___ Provided data ___

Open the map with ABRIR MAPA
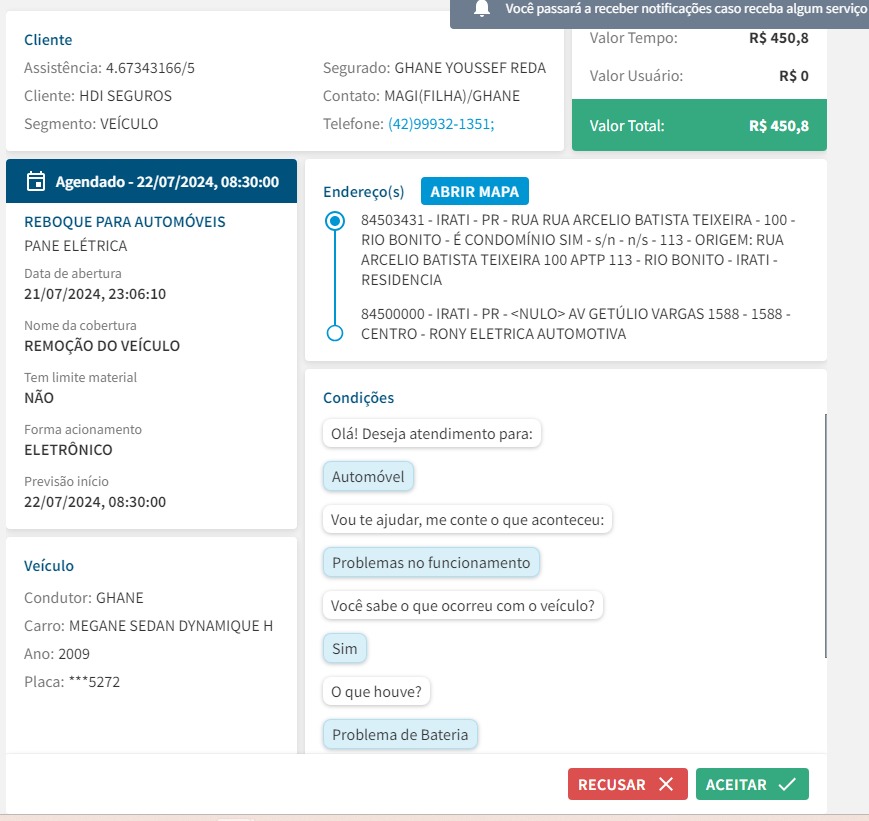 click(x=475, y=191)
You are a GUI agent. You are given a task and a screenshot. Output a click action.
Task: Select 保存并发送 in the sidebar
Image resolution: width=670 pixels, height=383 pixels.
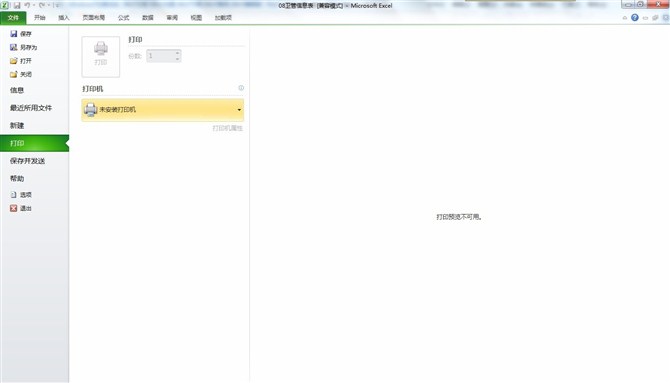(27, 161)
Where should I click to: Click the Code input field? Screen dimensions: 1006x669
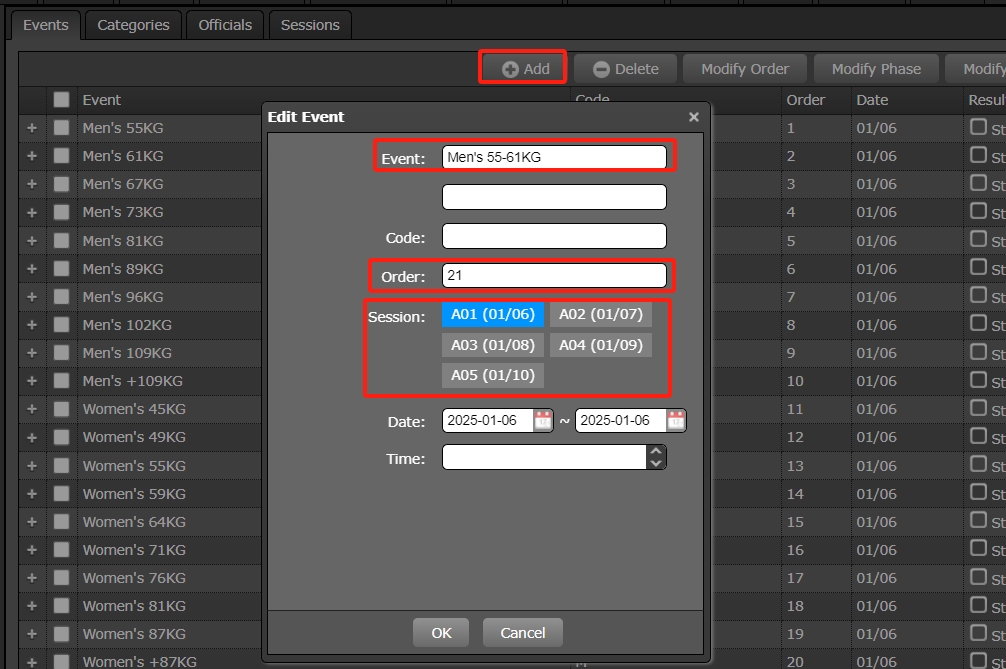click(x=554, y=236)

___

Aim of the task: Exactly as they appear, repeat the lines from the one containing "Task: Select 保存并发送 in the sidebar" through the last line of the entries, counting both ends. Pictures stay out.

Solved exercise:
Task: Select 保存并发送 in the sidebar
Image resolution: width=670 pixels, height=383 pixels.
(27, 161)
Where should I click to: Click the Code input field? Screen dimensions: 1006x669
click(x=554, y=236)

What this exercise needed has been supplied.